- AIM OF THE TASK
Copy the items below with every "At what coordinates should I click to accomplish" replaced by "Which point should I click to carry out", leaving everything else unchanged.

- ENTRIES SUPPLIED

◆ ◆ ◆

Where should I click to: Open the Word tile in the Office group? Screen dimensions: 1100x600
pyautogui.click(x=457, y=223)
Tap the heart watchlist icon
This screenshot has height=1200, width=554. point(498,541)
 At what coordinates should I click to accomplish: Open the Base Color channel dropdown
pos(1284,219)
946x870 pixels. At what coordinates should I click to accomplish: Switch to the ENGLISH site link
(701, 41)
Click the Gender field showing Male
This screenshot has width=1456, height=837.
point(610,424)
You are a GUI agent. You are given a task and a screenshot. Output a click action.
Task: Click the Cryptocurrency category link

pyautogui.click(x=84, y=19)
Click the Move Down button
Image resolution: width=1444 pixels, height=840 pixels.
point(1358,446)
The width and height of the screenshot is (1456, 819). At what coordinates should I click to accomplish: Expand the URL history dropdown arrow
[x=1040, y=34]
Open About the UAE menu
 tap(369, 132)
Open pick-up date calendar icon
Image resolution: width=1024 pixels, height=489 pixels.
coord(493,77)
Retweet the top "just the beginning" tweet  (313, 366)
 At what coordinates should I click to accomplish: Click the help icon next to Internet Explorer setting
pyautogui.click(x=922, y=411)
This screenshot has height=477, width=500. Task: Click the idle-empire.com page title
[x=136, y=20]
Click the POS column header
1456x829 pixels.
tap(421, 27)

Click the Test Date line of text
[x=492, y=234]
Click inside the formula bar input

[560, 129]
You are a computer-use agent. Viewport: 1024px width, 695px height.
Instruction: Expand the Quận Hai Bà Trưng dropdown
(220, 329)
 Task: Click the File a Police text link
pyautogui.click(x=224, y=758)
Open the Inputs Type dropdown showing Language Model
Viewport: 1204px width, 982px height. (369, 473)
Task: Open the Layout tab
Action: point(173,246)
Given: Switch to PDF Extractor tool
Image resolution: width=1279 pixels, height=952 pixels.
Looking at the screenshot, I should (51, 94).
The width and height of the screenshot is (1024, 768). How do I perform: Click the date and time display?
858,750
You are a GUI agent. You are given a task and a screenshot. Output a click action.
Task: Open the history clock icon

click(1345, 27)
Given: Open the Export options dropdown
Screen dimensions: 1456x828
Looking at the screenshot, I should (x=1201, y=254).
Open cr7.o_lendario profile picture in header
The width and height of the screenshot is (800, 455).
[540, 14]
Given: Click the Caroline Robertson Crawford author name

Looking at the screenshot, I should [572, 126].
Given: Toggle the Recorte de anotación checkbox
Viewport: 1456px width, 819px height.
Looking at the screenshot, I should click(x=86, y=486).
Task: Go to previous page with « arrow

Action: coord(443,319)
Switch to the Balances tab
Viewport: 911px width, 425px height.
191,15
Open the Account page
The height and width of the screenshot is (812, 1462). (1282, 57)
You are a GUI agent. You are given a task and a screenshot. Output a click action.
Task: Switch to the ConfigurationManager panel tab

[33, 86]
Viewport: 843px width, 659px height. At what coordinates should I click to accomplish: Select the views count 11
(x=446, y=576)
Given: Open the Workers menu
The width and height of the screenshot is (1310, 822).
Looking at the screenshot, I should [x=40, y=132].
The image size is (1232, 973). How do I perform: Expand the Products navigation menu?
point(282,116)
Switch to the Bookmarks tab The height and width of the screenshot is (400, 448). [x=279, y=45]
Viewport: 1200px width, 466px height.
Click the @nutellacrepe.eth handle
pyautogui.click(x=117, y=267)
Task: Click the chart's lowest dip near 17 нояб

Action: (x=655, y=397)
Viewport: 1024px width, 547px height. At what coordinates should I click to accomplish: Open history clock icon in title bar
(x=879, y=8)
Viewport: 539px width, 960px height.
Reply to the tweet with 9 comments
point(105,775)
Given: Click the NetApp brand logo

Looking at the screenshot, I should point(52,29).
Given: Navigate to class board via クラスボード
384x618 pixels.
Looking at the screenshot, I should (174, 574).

◆ ◆ ◆

- RESULT OF THE EXERCISE
Where should I click to: Open the Word tile in the Office group? Screen dimensions: 1100x600
pyautogui.click(x=457, y=223)
Tap the heart watchlist icon
This screenshot has height=1200, width=554. point(498,541)
 Which point should I click to carry out: Open the Base Color channel dropdown
pos(1284,219)
946x870 pixels. Which point should I click to carry out: Switch to the ENGLISH site link
(701, 41)
Click the Gender field showing Male
This screenshot has width=1456, height=837.
point(610,424)
You are a GUI agent. You are given a task and a screenshot. Output a click action.
Task: Click the Cryptocurrency category link

pyautogui.click(x=84, y=19)
Click the Move Down button
Image resolution: width=1444 pixels, height=840 pixels.
point(1358,446)
The width and height of the screenshot is (1456, 819). Which point should I click to carry out: Expand the URL history dropdown arrow
[x=1040, y=34]
Open About the UAE menu
 tap(369, 132)
Open pick-up date calendar icon
Image resolution: width=1024 pixels, height=489 pixels.
coord(493,77)
Retweet the top "just the beginning" tweet  (313, 366)
 Which point should I click to carry out: Click the help icon next to Internet Explorer setting
pyautogui.click(x=922, y=411)
This screenshot has height=477, width=500. Task: Click the idle-empire.com page title
[x=136, y=20]
Click the POS column header
1456x829 pixels.
tap(421, 27)

Click the Test Date line of text
[x=492, y=234]
Click inside the formula bar input

[560, 129]
You are a computer-use agent. Viewport: 1024px width, 695px height.
Instruction: Expand the Quận Hai Bà Trưng dropdown
(220, 329)
 Task: Click the File a Police text link
pyautogui.click(x=224, y=758)
Open the Inputs Type dropdown showing Language Model
Viewport: 1204px width, 982px height. (369, 473)
Task: Open the Layout tab
Action: point(173,246)
Given: Switch to PDF Extractor tool
Image resolution: width=1279 pixels, height=952 pixels.
Looking at the screenshot, I should (51, 94).
The width and height of the screenshot is (1024, 768). How do I perform: Click the date and time display?
858,750
You are a GUI agent. You are given a task and a screenshot. Output a click action.
Task: Open the history clock icon

click(1345, 27)
Given: Open the Export options dropdown
Screen dimensions: 1456x828
Looking at the screenshot, I should (x=1201, y=254).
Open cr7.o_lendario profile picture in header
The width and height of the screenshot is (800, 455).
[540, 14]
Given: Click the Caroline Robertson Crawford author name

Looking at the screenshot, I should [572, 126].
Given: Toggle the Recorte de anotación checkbox
Viewport: 1456px width, 819px height.
Looking at the screenshot, I should click(x=86, y=486).
Task: Go to previous page with « arrow

Action: coord(443,319)
Switch to the Balances tab
Viewport: 911px width, 425px height.
191,15
Open the Account page
The height and width of the screenshot is (812, 1462). (1282, 57)
You are a GUI agent. You are given a task and a screenshot. Output a click action.
Task: Switch to the ConfigurationManager panel tab

[33, 86]
Viewport: 843px width, 659px height. Which point should I click to carry out: Select the views count 11
(x=446, y=576)
Given: Open the Workers menu
The width and height of the screenshot is (1310, 822).
Looking at the screenshot, I should [x=40, y=132].
The image size is (1232, 973). How do I perform: Expand the Products navigation menu?
point(282,116)
Switch to the Bookmarks tab The height and width of the screenshot is (400, 448). [x=279, y=45]
Viewport: 1200px width, 466px height.
Click the @nutellacrepe.eth handle
pyautogui.click(x=117, y=267)
Task: Click the chart's lowest dip near 17 нояб

Action: (x=655, y=397)
Viewport: 1024px width, 547px height. Which point should I click to carry out: Open history clock icon in title bar
(x=879, y=8)
Viewport: 539px width, 960px height.
Reply to the tweet with 9 comments
point(105,775)
Given: Click the NetApp brand logo

Looking at the screenshot, I should point(52,29).
Given: Navigate to class board via クラスボード
384x618 pixels.
Looking at the screenshot, I should (174, 574).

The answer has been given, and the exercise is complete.